Goal: Transcribe the data below line for line, leaving out the pictures.

[Entries for pointing to words and elements]

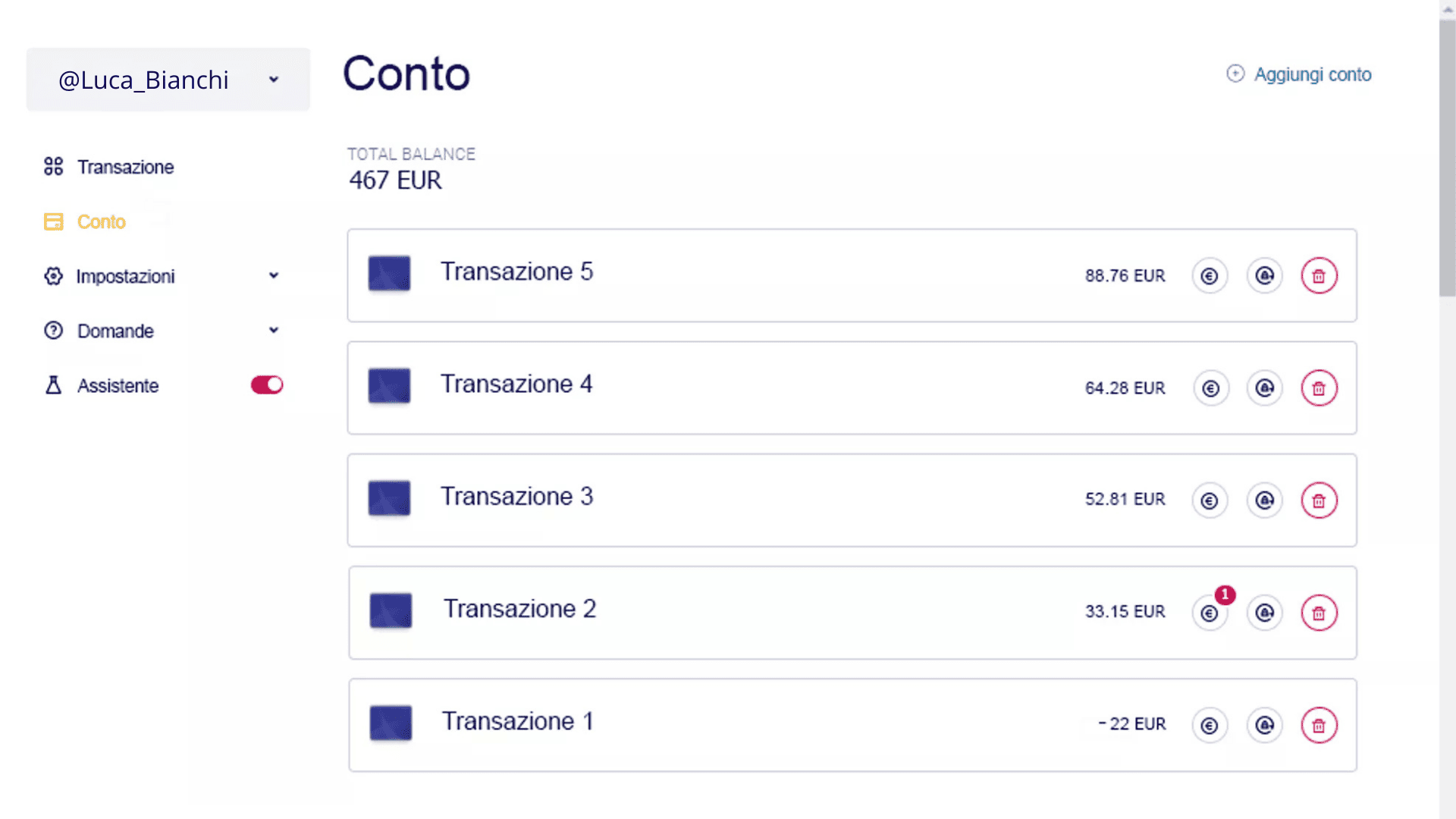This screenshot has width=1456, height=819.
Task: Delete Transazione 5 with trash icon
Action: point(1319,276)
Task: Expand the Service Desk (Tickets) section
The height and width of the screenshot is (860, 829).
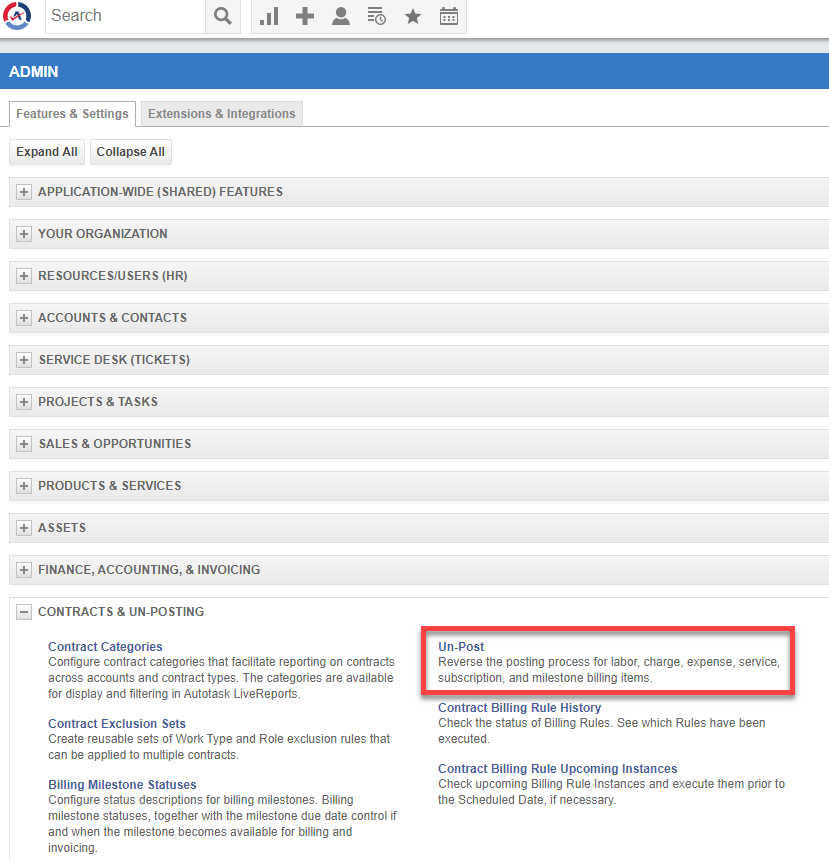Action: pos(25,360)
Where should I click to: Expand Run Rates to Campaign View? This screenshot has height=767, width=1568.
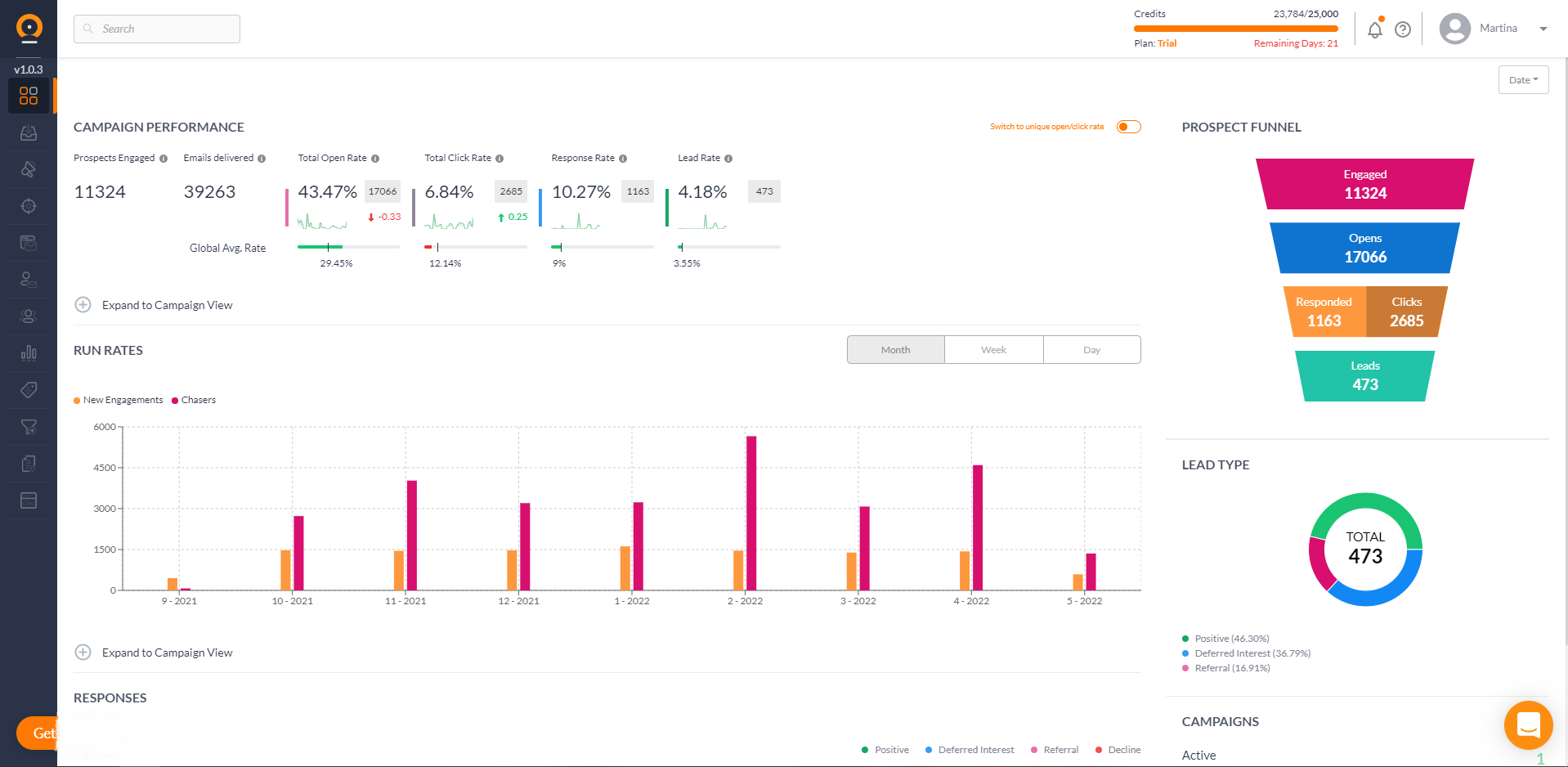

Worked answer:
This screenshot has width=1456, height=819.
Task: Delete Transazione 5 with trash icon
Action: point(1319,276)
Task: Expand the Service Desk (Tickets) section
The height and width of the screenshot is (860, 829).
Action: pos(25,360)
Where should I click to: Expand Run Rates to Campaign View? This screenshot has height=767, width=1568.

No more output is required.